From the entries that follow, gather each line holding the word "agent".

» Raw data
○ ○ ○ ○ ○

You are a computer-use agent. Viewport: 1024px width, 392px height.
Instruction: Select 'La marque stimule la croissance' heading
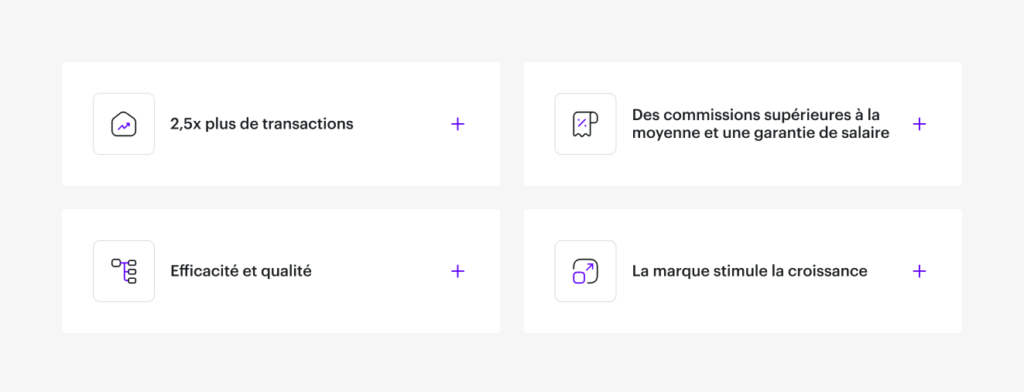pos(749,271)
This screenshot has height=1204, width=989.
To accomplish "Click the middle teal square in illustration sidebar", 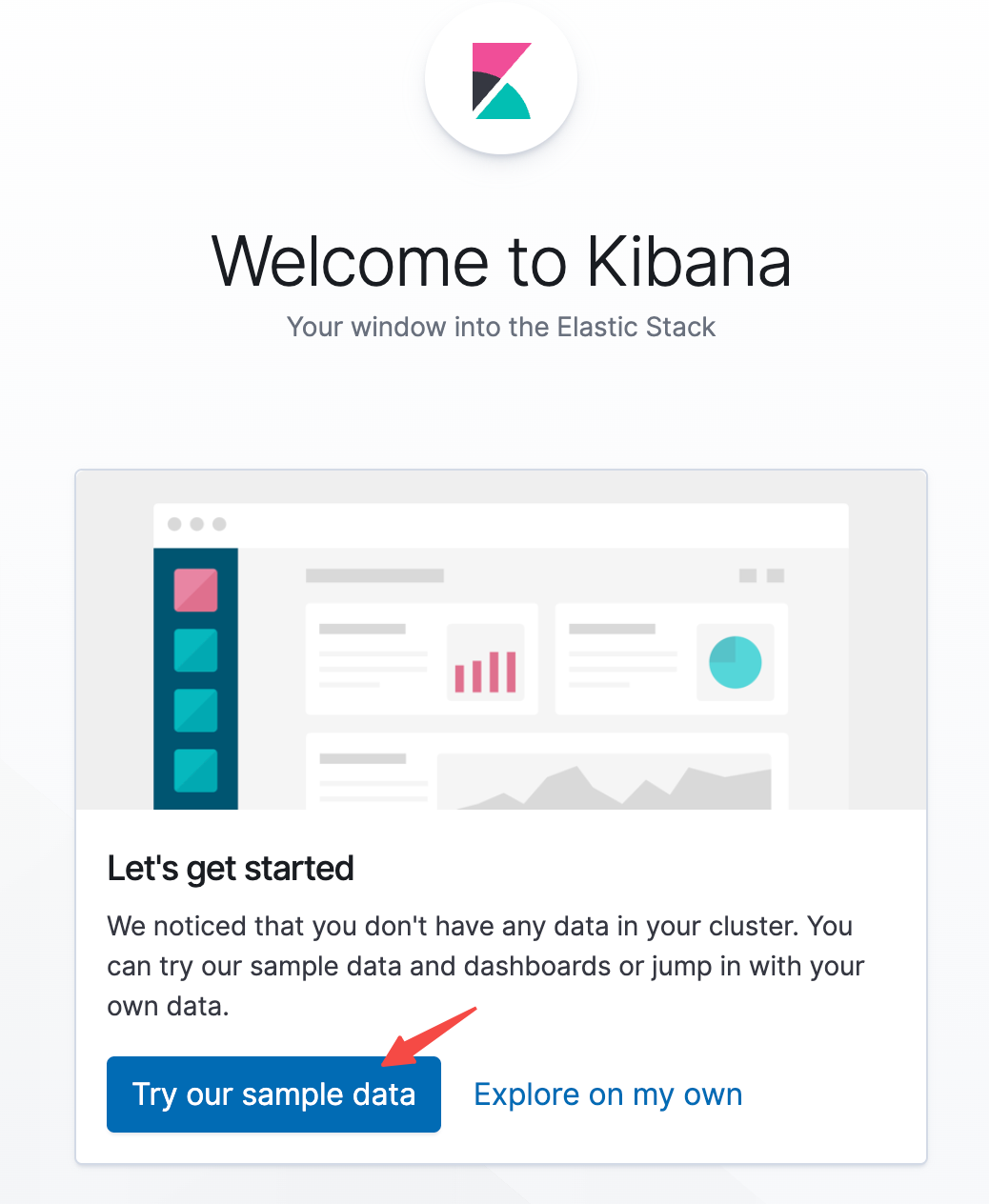I will [x=195, y=711].
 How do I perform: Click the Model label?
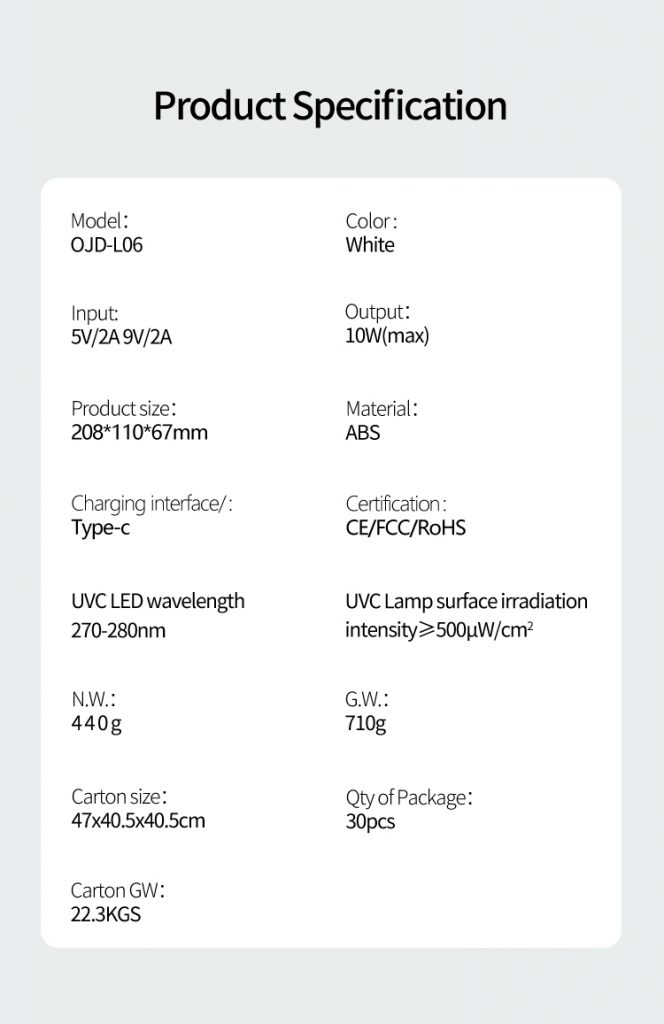[x=99, y=221]
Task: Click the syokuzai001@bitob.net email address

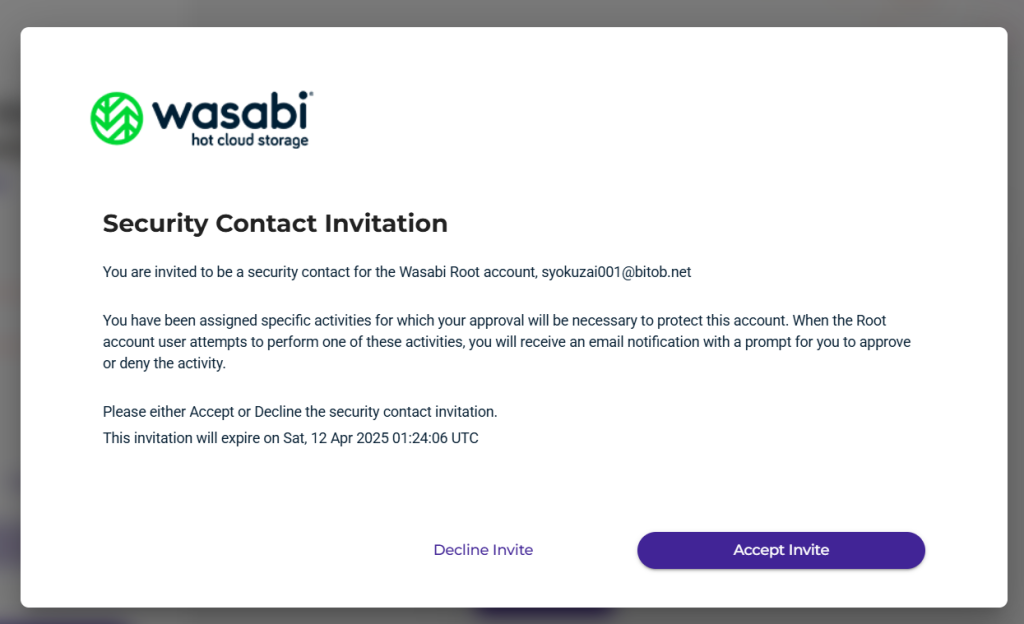Action: (616, 272)
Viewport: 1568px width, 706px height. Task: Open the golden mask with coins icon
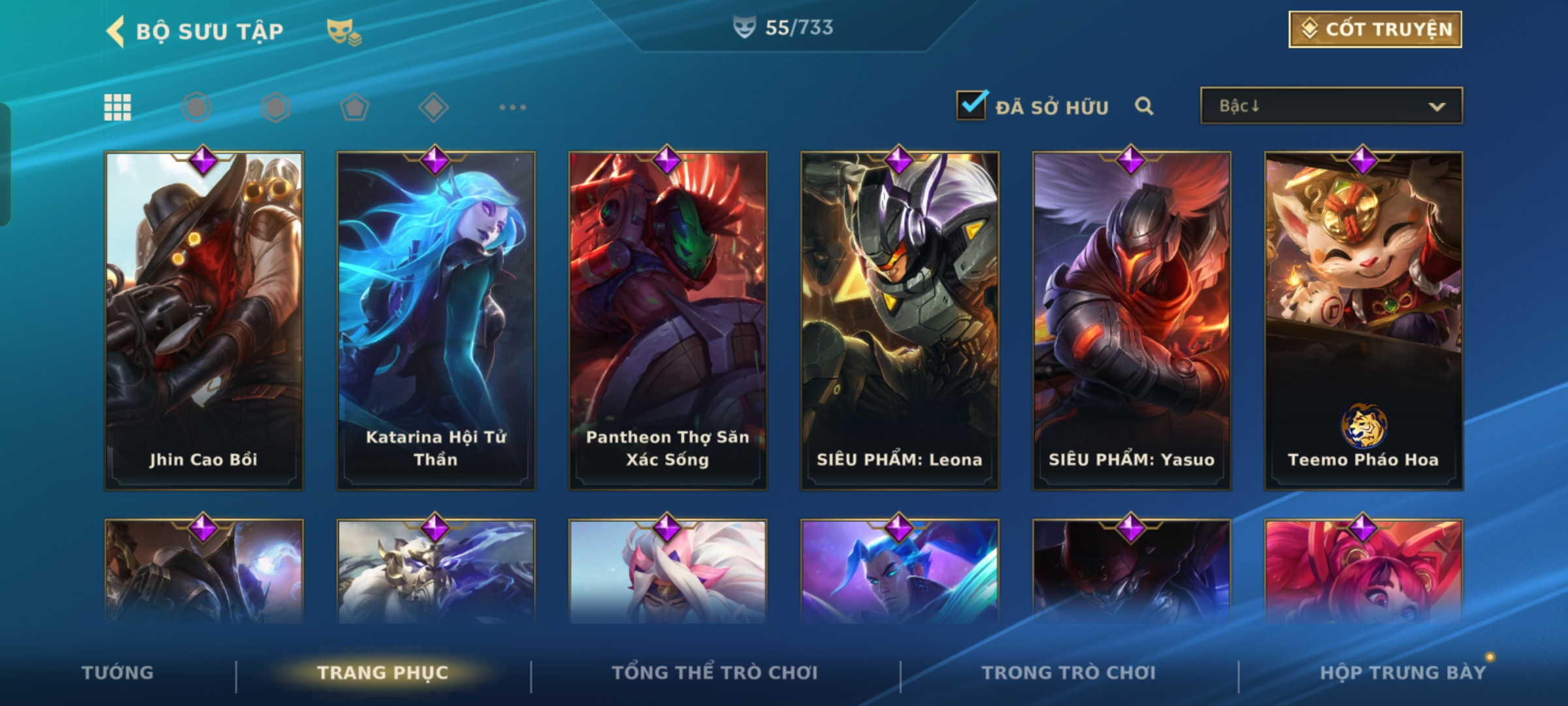[344, 31]
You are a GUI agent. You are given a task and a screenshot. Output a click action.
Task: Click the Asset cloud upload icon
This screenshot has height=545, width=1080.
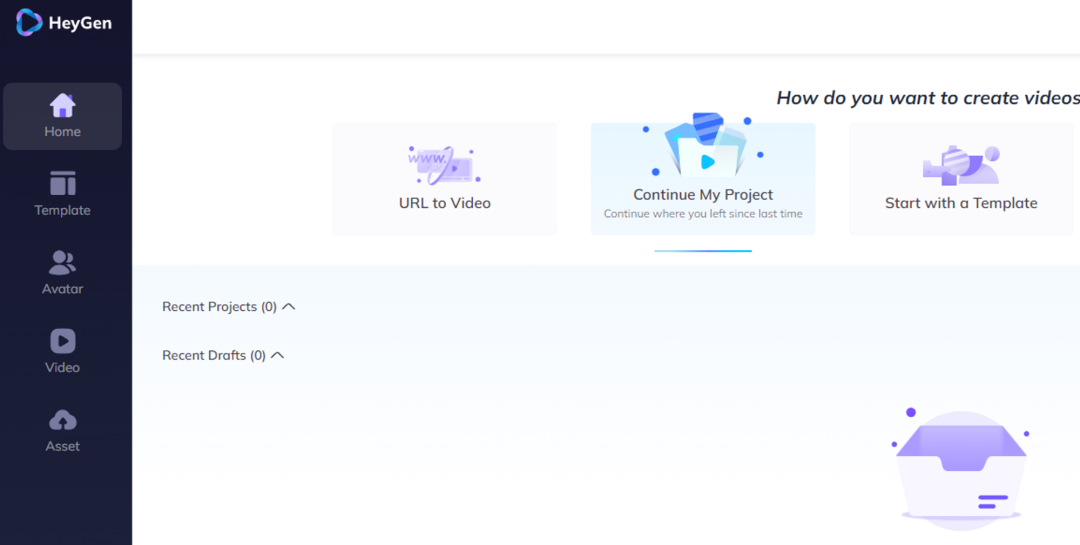coord(63,420)
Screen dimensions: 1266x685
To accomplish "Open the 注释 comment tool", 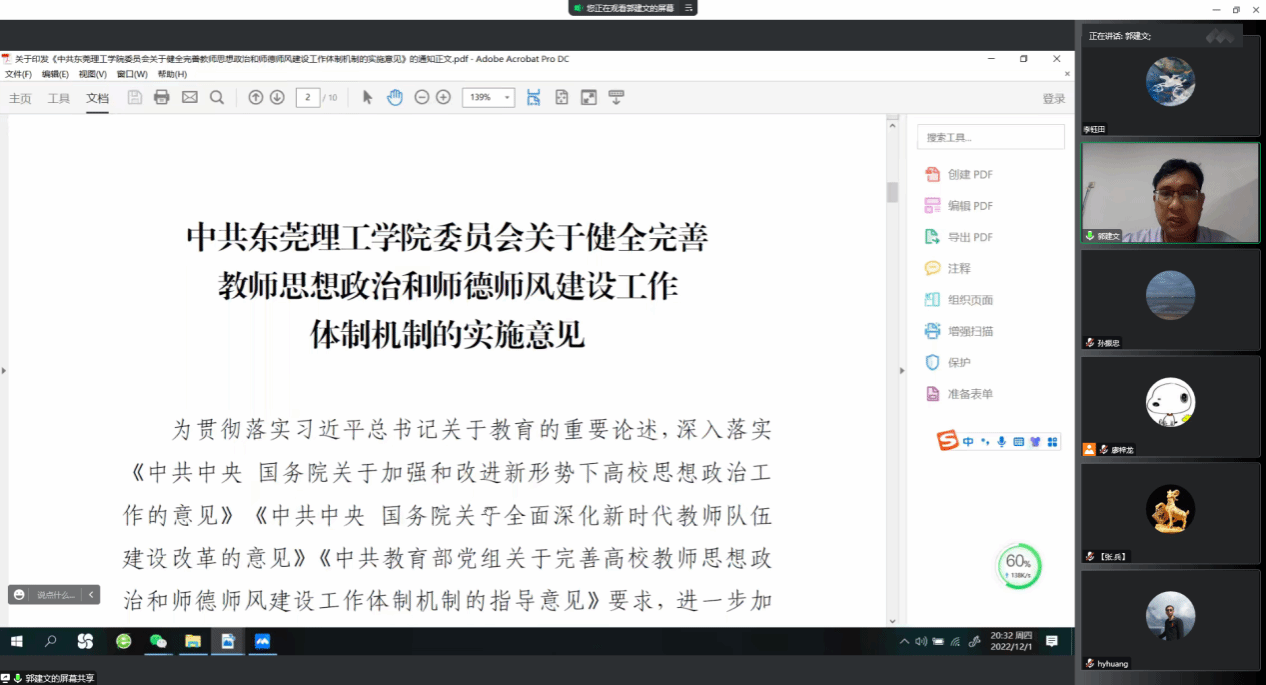I will tap(958, 268).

○ ○ ○ ○ ○

» Answer to this problem
You are a computer-use agent. Viewport: 1024px width, 392px height.
You are a GUI agent. You are given a task and a screenshot. Output a click action.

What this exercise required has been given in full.